> _TASK OBJECTIVE_
Convert the portion of the data running from the line containing "Select the Fill bucket icon" through the end of the data, both ends included, into a JSON list of strings with one string per line and blank lines omitted. Leave the pictures out of the answer.

────

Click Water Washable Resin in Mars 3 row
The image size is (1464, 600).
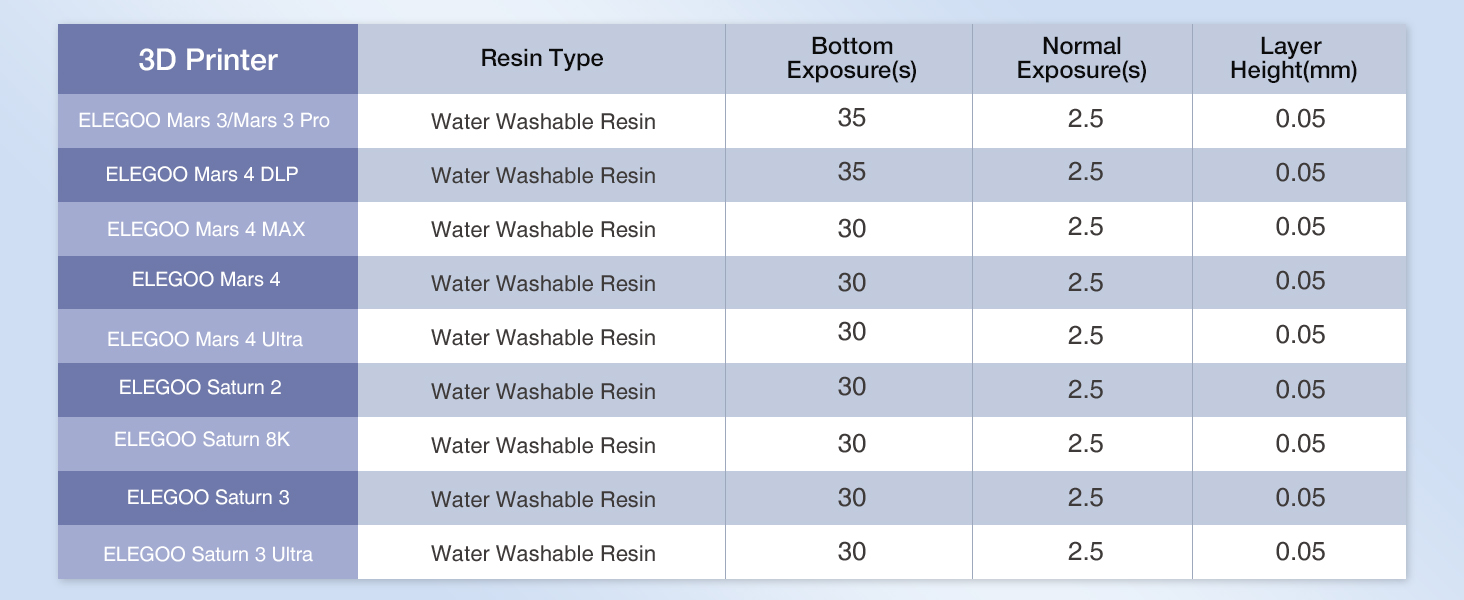tap(543, 122)
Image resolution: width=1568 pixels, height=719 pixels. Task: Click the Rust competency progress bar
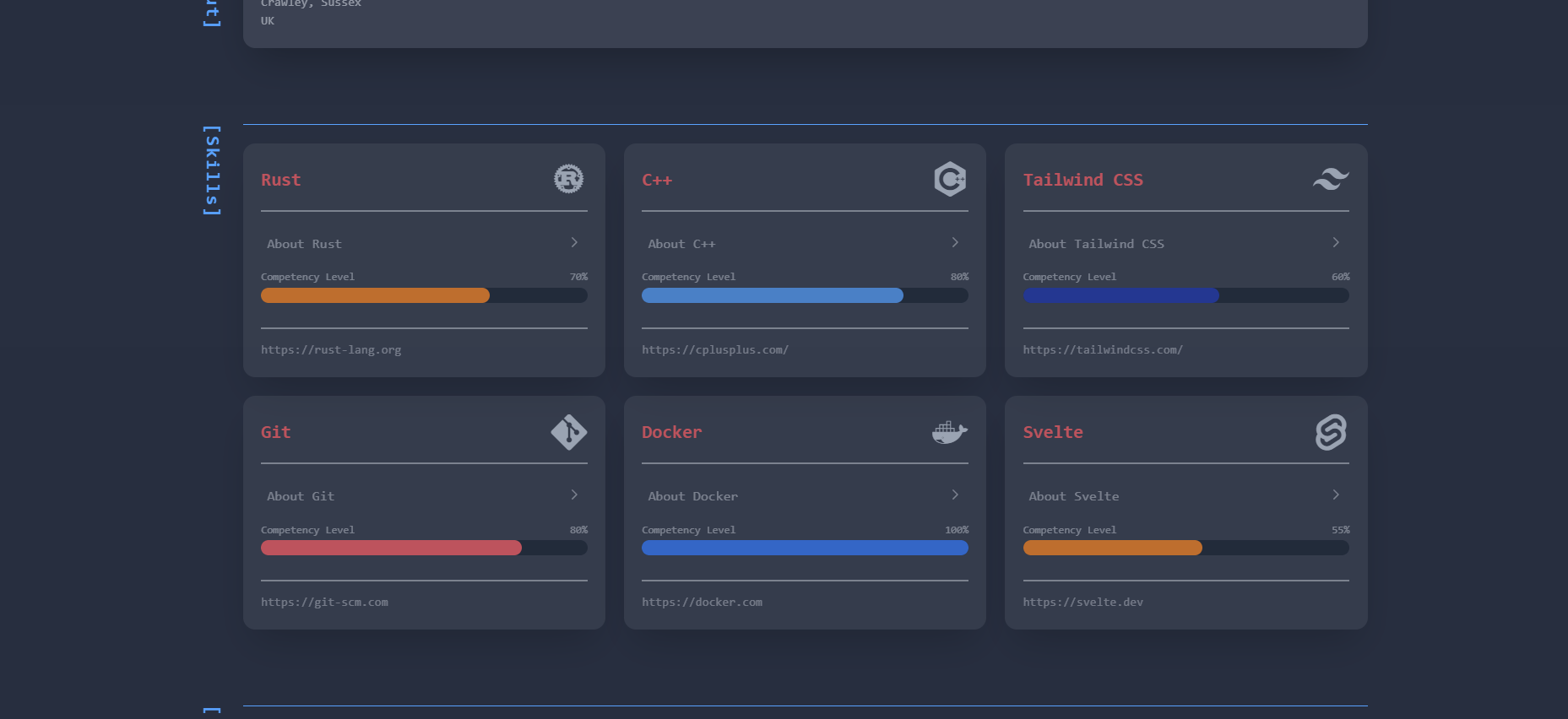click(x=424, y=295)
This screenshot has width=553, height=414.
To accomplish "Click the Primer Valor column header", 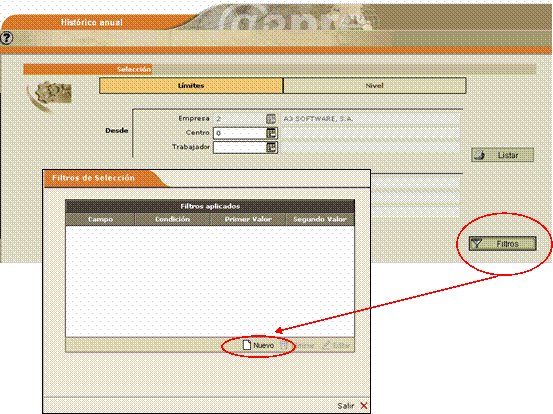I will click(x=248, y=219).
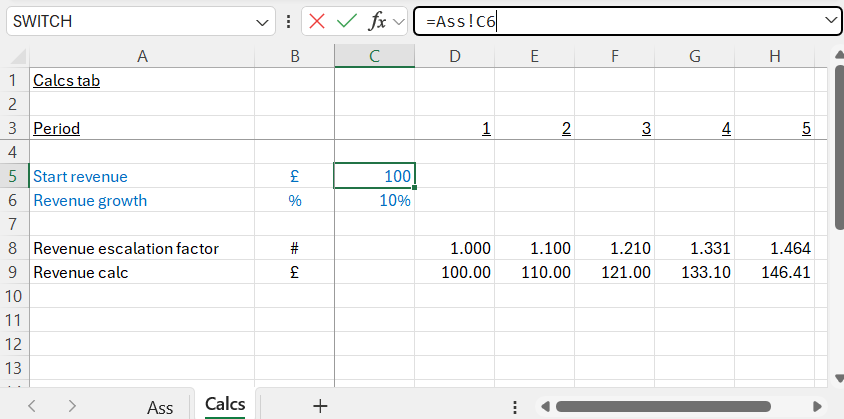Image resolution: width=844 pixels, height=419 pixels.
Task: Open the Name Box dropdown
Action: click(263, 21)
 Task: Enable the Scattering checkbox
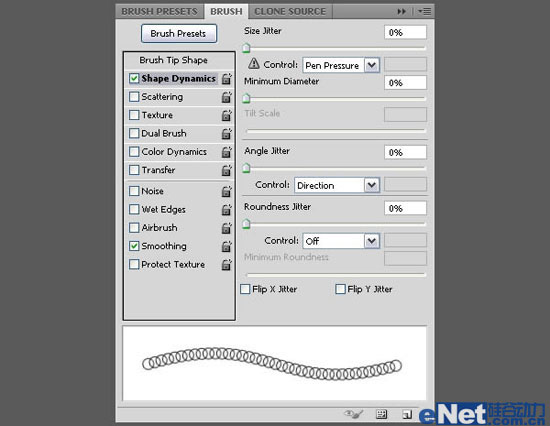(134, 96)
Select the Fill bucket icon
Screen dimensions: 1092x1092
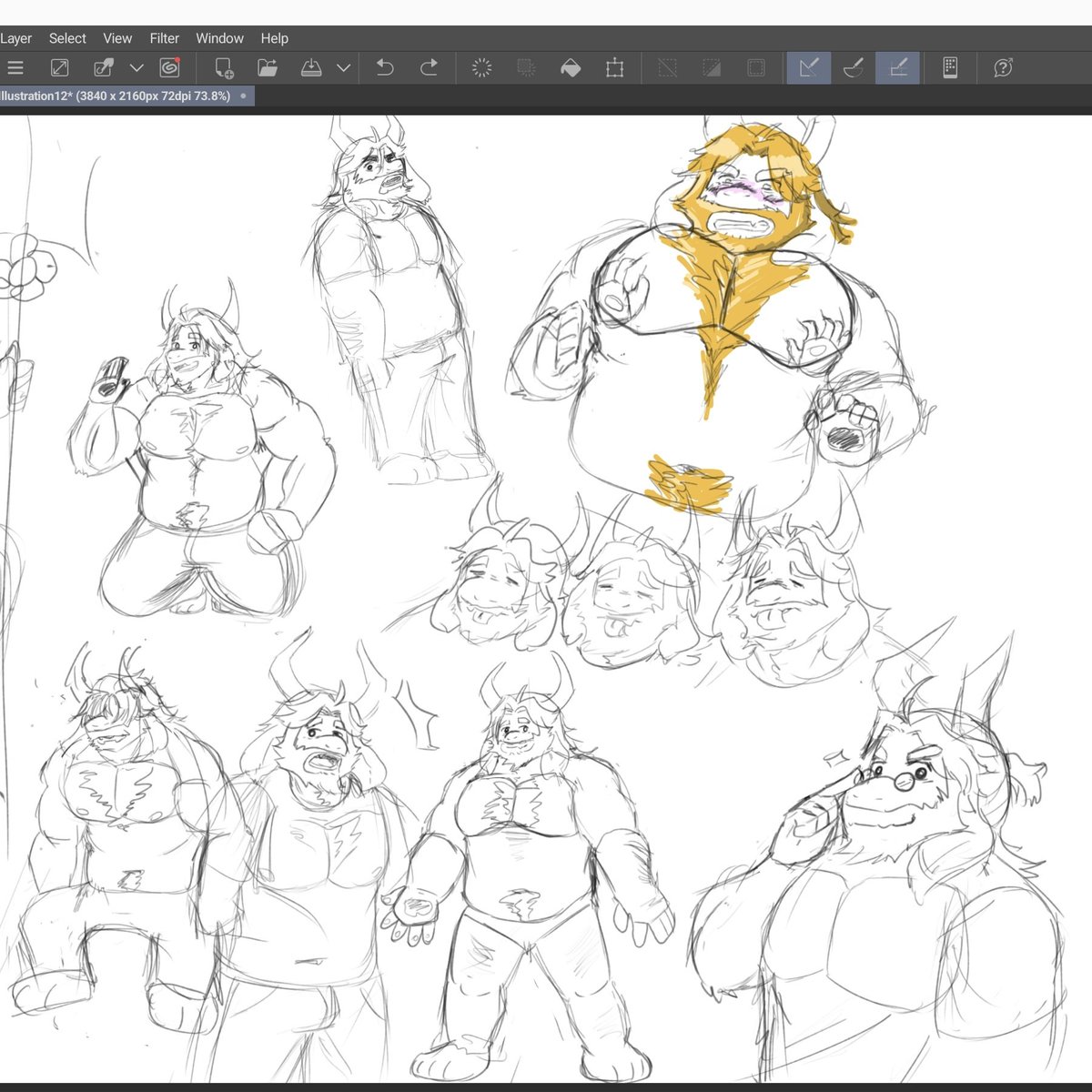click(571, 67)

────

> _TASK RESPONSE_
[
  "Select the Fill bucket icon",
  "Screen dimensions: 1092x1092",
  "click(571, 67)"
]